SHIFTの丹下発言で読むAI時代の新入社員育成と再配置戦略
SHIFT丹下発言とAIネイティブ転換
SHIFTの丹下大社長に関する記事タイトルは、新入社員に対しても「AIで仕事が置き換わる前提」で考えさせる姿勢を示しています。元記事本文は参照せず、公開情報だけをたどると、この問題提起は突飛なものではありません。SHIFTは2025年1月に「AIネイティブのSIカンパニー」を掲げ、同年4月時点でAIエンジニア508人の体制を示し、5月には独自生成AIツールの社内活用率76%、825業務プロセスのAI化を公表しました。
つまり、SHIFTのメッセージは「AIを便利な補助輪として使おう」という水準ではありません。人の仕事を前提に業務を積み上げるのではなく、AIと人の役割分担をゼロベースで設計し直す発想です。本記事では、公開情報から確認できるSHIFTの戦略を軸に、なぜ新入社員にまで危機感を共有させるのか、その背景と実務的な含意を整理します。
発言の背景にあるAIネイティブ戦略
2025年1月から始まった全社転換
SHIFTの2025年8月期第1四半期決算説明資料では、同社が「生成AIの活用成果からAIエージェントへと、AIネイティブなSIカンパニーへの転換期へ突入」と位置付けていました。4月10日の第2四半期資料では、その方針がさらに具体化し、AIネイティブを短期施策の一つとして明示しています。ここで重要なのは、AIが研究開発テーマではなく、売上総利益率や営業利益率の改善と結び付いた経営課題として扱われている点です。

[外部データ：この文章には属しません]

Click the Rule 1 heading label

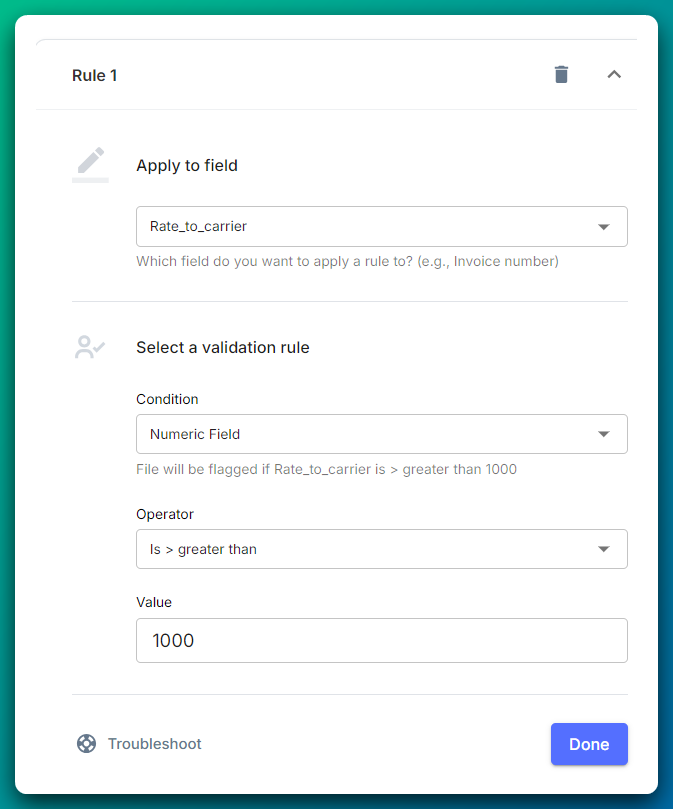point(95,75)
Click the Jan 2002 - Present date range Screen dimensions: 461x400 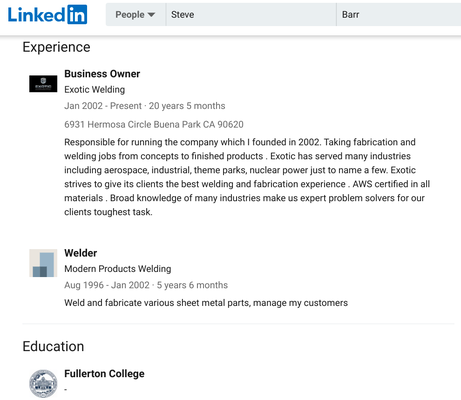coord(103,106)
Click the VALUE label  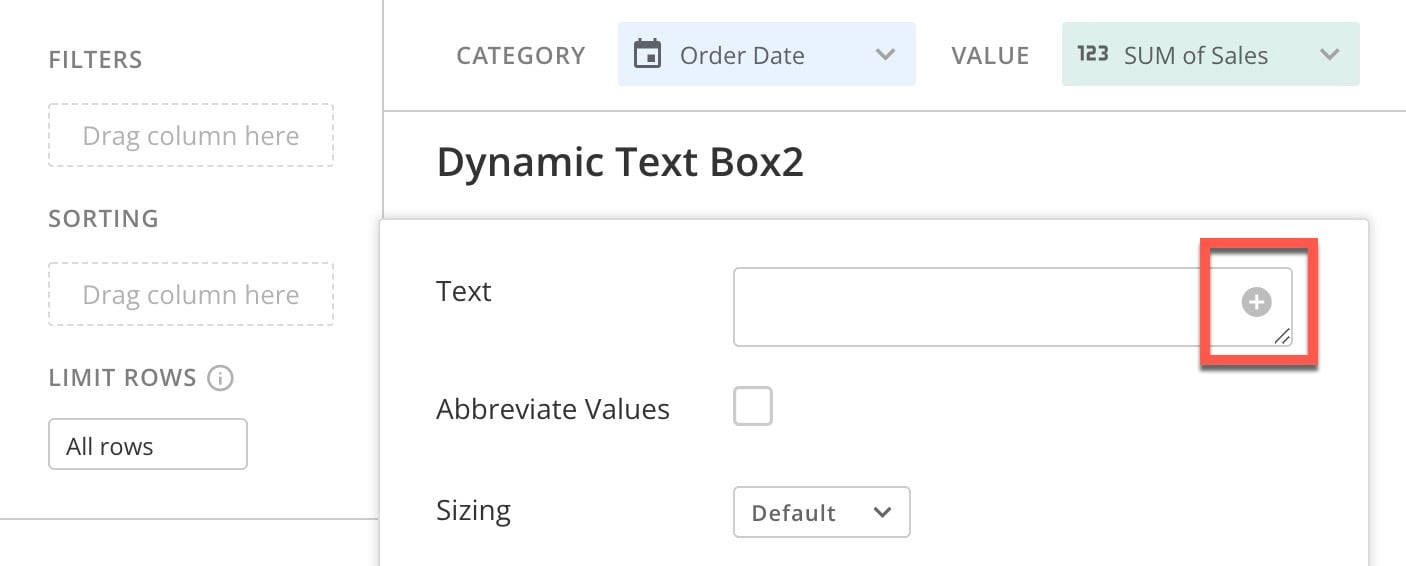point(990,55)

同資料では、SHIFT3000到達時の目標として売総率を34.4%から38%へ、営業利益率を13.1%から22%へ高める構想が示され、人的資本経営とAIの徹底活用がその中核に置かれました。AIエンジニア508人という数字も、単なる採用アピールではなく、利益率を押し上げるための組織能力として位置付けられています。新入社員にも厳しい言い方で危機感を共有するのは、この変化が一部部門だけの話では済まないからです。
AIはコスト削減ではなく再配置の装置
もっとも、SHIFTの公開インタビューを読むと、会社側の説明は単純な人減らしとは少し違います。2025年4月の採用向け記事で取締役の小林元也氏は、AIにできる部分はAIに任せ、その分人は「人にしかできない」仕事に移るべきだと説明しています。AIにコミットするとリストラ目的だと誤解されがちだが、SHIFTはむしろ組織規模を数万人規模へ拡大したいとまで述べています。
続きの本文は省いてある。